Configuration for play#

During playback or the visualization of our results, we may want different environmental settings than we used at training.

For example, we may want less environment copies, or to remove randomization added to make our training more robust.

Add the following class below to create a custom environment configuration for playback.

@configclass
class ReachEnvCfg_PLAY(ReachEnvCfg):
    def __post_init__(self):
        # post init of parent
        super().__post_init__()
        # make a smaller scene for play
        self.scene.num_envs = 50
        self.scene.env_spacing = 2.5
        # disable randomization for play
        self.observations.policy.enable_corruption = False

Register the entry point#

Now to be able to reference this subclassed version of our environment, we need to add it to the source/Reach/Reach/tasks/manager_based/reach/__init__.py file.
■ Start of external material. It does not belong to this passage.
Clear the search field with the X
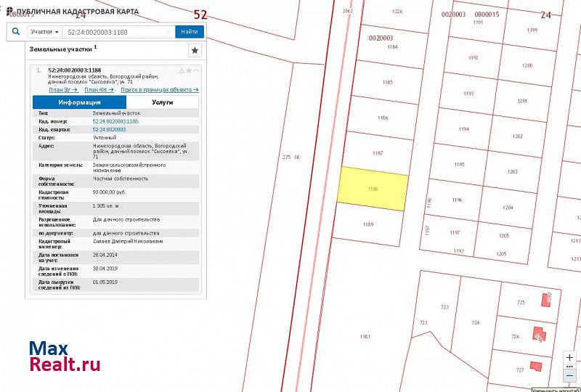This screenshot has height=392, width=581. [168, 32]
Note how the second kwarg references the class we made above.

Add the following code to the bottom of this file source/Reach/Reach/tasks/manager_based/reach/__init__.py, to register ReachEnvCfg_PLAY class as an additional entry point.

gym.register(
    id="Template-Reach-Play-v0",
    entry_point="isaaclab.envs:ManagerBasedRLEnv",
    disable_env_checker=True,
    kwargs={
        "env_cfg_entry_point": f"{__name__}.reach_env_cfg:ReachEnvCfg_PLAY",
        "skrl_cfg_entry_point": f"{agents.__name__}:skrl_ppo_cfg.yaml",
    },
)

We’ll show how to invoke this later!

Complete environment configuration#

Click to reveal the completed Python file reach_env_cfg.py

# Copyright (c) 2022-2025, The Isaac Lab Project Developers.
# All rights reserved.
#
# SPDX-License-Identifier: BSD-3-Clause

import math
import carb

NUCLEUS_ASSET_ROOT_DIR = carb.settings.get_settings().get("/persistent/isaac/asset_root/cloud")
"""Path to the root directory on the Nucleus Server."""

NVIDIA_NUCLEUS_DIR = f"{NUCLEUS_ASSET_ROOT_DIR}/NVIDIA"
"""Path to the root directory on the NVIDIA Nucleus Server."""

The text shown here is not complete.